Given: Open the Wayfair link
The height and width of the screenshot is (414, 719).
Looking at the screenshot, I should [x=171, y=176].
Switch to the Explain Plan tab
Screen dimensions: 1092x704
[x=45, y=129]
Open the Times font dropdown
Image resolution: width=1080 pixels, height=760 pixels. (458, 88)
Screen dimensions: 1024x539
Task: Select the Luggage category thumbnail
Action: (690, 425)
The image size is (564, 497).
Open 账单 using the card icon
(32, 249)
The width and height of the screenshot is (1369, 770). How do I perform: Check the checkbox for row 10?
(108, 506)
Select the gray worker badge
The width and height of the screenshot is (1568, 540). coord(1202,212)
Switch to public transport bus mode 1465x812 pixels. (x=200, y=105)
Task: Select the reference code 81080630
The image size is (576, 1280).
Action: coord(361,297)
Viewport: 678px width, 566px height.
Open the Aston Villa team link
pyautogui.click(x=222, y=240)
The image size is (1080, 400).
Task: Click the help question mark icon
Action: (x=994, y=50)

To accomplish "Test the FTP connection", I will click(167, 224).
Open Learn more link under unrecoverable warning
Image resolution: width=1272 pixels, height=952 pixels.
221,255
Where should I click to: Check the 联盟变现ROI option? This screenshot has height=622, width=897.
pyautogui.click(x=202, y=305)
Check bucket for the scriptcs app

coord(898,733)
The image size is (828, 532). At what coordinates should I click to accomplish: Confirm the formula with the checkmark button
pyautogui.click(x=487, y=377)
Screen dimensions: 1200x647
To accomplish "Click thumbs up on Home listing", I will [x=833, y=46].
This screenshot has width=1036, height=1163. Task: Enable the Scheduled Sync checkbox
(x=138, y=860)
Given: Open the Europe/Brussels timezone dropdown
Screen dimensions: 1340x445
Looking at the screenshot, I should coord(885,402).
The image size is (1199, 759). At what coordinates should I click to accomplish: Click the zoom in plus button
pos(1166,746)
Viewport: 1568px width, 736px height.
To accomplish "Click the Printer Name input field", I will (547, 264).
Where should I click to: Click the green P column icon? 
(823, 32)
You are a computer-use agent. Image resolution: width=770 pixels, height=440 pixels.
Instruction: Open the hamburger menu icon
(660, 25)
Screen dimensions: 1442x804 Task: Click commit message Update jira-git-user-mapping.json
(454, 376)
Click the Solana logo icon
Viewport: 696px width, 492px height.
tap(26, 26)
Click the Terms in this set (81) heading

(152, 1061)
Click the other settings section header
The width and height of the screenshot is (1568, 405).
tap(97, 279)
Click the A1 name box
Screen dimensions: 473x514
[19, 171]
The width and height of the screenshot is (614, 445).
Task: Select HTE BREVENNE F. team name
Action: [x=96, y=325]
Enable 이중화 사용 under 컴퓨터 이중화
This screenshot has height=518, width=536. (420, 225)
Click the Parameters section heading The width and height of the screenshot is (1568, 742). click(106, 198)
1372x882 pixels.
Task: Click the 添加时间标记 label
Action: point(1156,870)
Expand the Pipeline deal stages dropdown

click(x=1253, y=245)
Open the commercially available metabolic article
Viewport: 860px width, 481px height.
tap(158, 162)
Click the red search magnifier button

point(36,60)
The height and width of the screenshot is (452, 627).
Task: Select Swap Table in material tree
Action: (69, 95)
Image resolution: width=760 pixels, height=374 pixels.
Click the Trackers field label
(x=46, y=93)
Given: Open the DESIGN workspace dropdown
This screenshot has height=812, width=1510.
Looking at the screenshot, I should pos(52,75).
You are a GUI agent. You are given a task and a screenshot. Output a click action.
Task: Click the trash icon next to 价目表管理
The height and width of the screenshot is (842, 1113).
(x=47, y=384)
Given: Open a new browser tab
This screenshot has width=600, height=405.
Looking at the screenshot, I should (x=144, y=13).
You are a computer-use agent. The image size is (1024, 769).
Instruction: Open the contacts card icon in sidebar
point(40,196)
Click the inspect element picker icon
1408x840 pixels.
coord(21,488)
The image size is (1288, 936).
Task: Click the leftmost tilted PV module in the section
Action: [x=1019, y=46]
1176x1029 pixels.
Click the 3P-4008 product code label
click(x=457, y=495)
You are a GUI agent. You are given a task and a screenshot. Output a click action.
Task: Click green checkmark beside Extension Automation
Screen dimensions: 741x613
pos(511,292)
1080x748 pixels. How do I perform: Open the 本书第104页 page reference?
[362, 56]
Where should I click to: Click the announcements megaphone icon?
++++++++++
▶ [Exercise]:
Beginning with the line that contains "Image resolution: width=760", each line of the records above through the last one must be printed word for word.

▶ [Reply]:
Image resolution: width=760 pixels, height=374 pixels.
Click the Trackers field label
(x=46, y=93)
Given: Open the DESIGN workspace dropdown
This screenshot has height=812, width=1510.
Looking at the screenshot, I should pos(52,75).
You are a GUI agent. You are given a task and a screenshot. Output a click action.
Task: Click the trash icon next to 价目表管理
The height and width of the screenshot is (842, 1113).
(x=47, y=384)
Given: Open a new browser tab
This screenshot has width=600, height=405.
Looking at the screenshot, I should (x=144, y=13).
You are a computer-use agent. The image size is (1024, 769).
Instruction: Open the contacts card icon in sidebar
point(40,196)
Click the inspect element picker icon
1408x840 pixels.
coord(21,488)
The image size is (1288, 936).
Task: Click the leftmost tilted PV module in the section
Action: [x=1019, y=46]
1176x1029 pixels.
Click the 3P-4008 product code label
click(x=457, y=495)
You are a GUI agent. You are given a task and a screenshot. Output a click action.
Task: Click green checkmark beside Extension Automation
Screen dimensions: 741x613
pos(511,292)
1080x748 pixels. How do I perform: Open the 本书第104页 page reference?
[362, 56]
Where should I click to: Click the announcements megaphone icon?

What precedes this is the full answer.